_BLOCCO DI TESTO:_

━━━━━━━━

L'articolo provoca la reazione critica della giornalista Stefania Maurizi, che sull'Espresso si era occupata del tema.

Maurizi fa riferimento a un passo specifico dell'articolo, dove Riotta scrive:

La campagna di Edward Snowden, ora rifugiato nella Russia di Putin a gestire la cassaforte di dati trafugata in Nsa, non è finita. L’ex giornalista del Guardian Glenn Greenwald è stato assunto dal miliardario Pierre Omidyar, fondatore della catena di aste online eBay, e il duo intende lanciare nuovi documenti, senza le precauzioni giornalistiche «old media» dei quotidiani, considerate obsolete. La filosofia di Greenwald e Snowden, condivisa dall’ex agente Kgb Putin e ora corroborata dalla ricchezza e diffusione digitale di Omidyar, è opposta a quella del giornalismo professionale, senza controllo delle fonti, ricerca dei motivi per cui certi documenti vengono diffusi, analisi delle conseguenze che la pubblicazione comporta, per esempio sull’antiterrorismo.

Il passo va tenuto bene a mente per due motivi:

  1. è il fulcro delle critiche;
  2. nelle repliche, Riotta userà, tra gli argomenti, quello del non si è detto quali punti sarebbero falsi.

━━━━━━━━

_RECORD FORNITI:_

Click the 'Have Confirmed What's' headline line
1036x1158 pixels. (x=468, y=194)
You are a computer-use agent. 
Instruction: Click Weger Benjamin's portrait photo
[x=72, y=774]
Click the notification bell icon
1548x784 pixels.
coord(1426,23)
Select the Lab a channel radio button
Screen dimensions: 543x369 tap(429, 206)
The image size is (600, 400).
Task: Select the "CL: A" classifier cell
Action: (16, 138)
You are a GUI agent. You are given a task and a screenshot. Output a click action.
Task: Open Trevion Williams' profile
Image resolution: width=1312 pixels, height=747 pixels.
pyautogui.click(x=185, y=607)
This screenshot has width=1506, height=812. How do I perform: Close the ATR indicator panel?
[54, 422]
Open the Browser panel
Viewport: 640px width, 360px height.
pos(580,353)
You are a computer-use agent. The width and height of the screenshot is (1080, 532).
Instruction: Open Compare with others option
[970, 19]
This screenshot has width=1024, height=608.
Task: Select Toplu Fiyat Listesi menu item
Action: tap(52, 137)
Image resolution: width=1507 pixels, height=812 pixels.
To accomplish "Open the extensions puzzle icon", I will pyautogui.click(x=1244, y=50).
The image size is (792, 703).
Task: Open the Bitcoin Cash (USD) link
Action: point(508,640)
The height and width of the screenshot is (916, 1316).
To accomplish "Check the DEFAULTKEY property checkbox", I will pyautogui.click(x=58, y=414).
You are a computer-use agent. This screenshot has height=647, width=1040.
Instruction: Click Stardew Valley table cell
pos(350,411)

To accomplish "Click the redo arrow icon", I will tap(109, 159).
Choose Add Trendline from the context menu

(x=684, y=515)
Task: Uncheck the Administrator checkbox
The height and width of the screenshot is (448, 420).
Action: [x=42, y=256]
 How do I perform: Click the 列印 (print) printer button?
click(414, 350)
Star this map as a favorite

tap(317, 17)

━━━━━━━━

_ISTRUZIONI:_
**a.** Traduci in inglese questa frase del blocco di testo: "L'articolo provoca la reazione critica della giornalista Stefania Maurizi, che sull'Espresso si era occupata del tema."
**b.** Riporta sotto forma di elenco numerato le righe dei record, dall'inizio dei record fino alla riga con "coord(1426,23)" compresa, tralasciando le righe vuote.

_LE RISPOSTE:_
**a.** The article provokes a critical reaction from the journalist Stefania Maurizi, who had covered the subject in L'Espresso.

**b.**
1. Click the 'Have Confirmed What's' headline line
2. 1036x1158 pixels. (x=468, y=194)
3. You are a computer-use agent. 
4. Instruction: Click Weger Benjamin's portrait photo
5. [x=72, y=774]
6. Click the notification bell icon
7. 1548x784 pixels.
8. coord(1426,23)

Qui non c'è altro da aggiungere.